┌────────

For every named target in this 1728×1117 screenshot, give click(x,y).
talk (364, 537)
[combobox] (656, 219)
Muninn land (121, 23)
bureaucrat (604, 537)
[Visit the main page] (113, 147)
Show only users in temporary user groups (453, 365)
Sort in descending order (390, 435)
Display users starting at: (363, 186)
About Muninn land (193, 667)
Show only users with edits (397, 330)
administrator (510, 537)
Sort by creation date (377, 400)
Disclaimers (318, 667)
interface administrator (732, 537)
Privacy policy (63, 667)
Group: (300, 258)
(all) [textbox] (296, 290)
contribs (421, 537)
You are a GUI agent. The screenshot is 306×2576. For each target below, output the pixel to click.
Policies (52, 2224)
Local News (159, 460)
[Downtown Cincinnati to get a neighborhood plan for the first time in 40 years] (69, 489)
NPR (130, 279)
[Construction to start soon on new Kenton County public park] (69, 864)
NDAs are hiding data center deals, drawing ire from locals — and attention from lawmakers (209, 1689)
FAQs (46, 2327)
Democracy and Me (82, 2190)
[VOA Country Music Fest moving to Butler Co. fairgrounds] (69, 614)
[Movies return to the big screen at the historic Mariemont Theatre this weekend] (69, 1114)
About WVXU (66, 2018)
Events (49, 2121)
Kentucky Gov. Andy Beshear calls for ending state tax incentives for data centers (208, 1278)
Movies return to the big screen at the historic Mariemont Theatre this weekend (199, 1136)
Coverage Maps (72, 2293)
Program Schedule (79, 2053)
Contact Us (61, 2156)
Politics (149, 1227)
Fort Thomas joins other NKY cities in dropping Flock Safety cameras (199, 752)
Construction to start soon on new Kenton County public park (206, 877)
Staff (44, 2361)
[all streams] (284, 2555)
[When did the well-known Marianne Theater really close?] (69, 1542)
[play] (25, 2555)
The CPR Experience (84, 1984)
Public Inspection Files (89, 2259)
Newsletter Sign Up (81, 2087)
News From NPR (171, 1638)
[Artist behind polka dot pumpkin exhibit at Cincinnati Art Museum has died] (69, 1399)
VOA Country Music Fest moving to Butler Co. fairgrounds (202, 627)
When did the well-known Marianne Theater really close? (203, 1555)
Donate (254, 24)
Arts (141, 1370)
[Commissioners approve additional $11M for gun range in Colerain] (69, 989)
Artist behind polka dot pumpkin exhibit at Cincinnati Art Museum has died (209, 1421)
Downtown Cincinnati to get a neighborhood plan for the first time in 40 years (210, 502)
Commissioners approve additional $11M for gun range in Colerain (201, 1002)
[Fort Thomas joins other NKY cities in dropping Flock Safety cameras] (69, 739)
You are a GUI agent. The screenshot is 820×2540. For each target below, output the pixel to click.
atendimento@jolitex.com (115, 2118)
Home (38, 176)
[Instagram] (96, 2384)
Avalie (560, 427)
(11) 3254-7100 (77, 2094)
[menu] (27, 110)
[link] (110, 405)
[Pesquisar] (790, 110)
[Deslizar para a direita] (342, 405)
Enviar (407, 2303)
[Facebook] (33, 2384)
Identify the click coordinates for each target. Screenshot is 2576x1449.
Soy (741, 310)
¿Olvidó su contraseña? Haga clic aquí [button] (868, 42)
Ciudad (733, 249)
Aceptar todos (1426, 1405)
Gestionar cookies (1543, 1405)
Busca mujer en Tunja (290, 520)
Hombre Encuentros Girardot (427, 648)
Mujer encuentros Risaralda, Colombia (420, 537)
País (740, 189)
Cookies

└────────

» Task statement: Above are the records; print exactly the lines from the line with "administrator (510, 537)" to the line with "[When did the", including both, and nothing else.

» Answer below:
administrator (510, 537)
Sort by creation date (377, 400)
Disclaimers (318, 667)
interface administrator (732, 537)
Privacy policy (63, 667)
Group: (300, 258)
(all) [textbox] (296, 290)
contribs (421, 537)
You are a GUI agent. The screenshot is 306×2576. For each target below, output the pixel to click.
Policies (52, 2224)
Local News (159, 460)
[Downtown Cincinnati to get a neighborhood plan for the first time in 40 years] (69, 489)
NPR (130, 279)
[Construction to start soon on new Kenton County public park] (69, 864)
NDAs are hiding data center deals, drawing ire from locals — and attention from lawmakers (209, 1689)
FAQs (46, 2327)
Democracy and Me (82, 2190)
[VOA Country Music Fest moving to Butler Co. fairgrounds] (69, 614)
[Movies return to the big screen at the historic Mariemont Theatre this weekend] (69, 1114)
About WVXU (66, 2018)
Events (49, 2121)
Kentucky Gov. Andy Beshear calls for ending state tax incentives for data centers (208, 1278)
Movies return to the big screen at the historic Mariemont Theatre this weekend (199, 1136)
Coverage Maps (72, 2293)
Program Schedule (79, 2053)
Contact Us (61, 2156)
Politics (149, 1227)
Fort Thomas joins other NKY cities in dropping Flock Safety cameras (199, 752)
Construction to start soon on new Kenton County public park (206, 877)
Staff (44, 2361)
[all streams] (284, 2555)
[When did the well-known Marianne Theater really close?] (69, 1542)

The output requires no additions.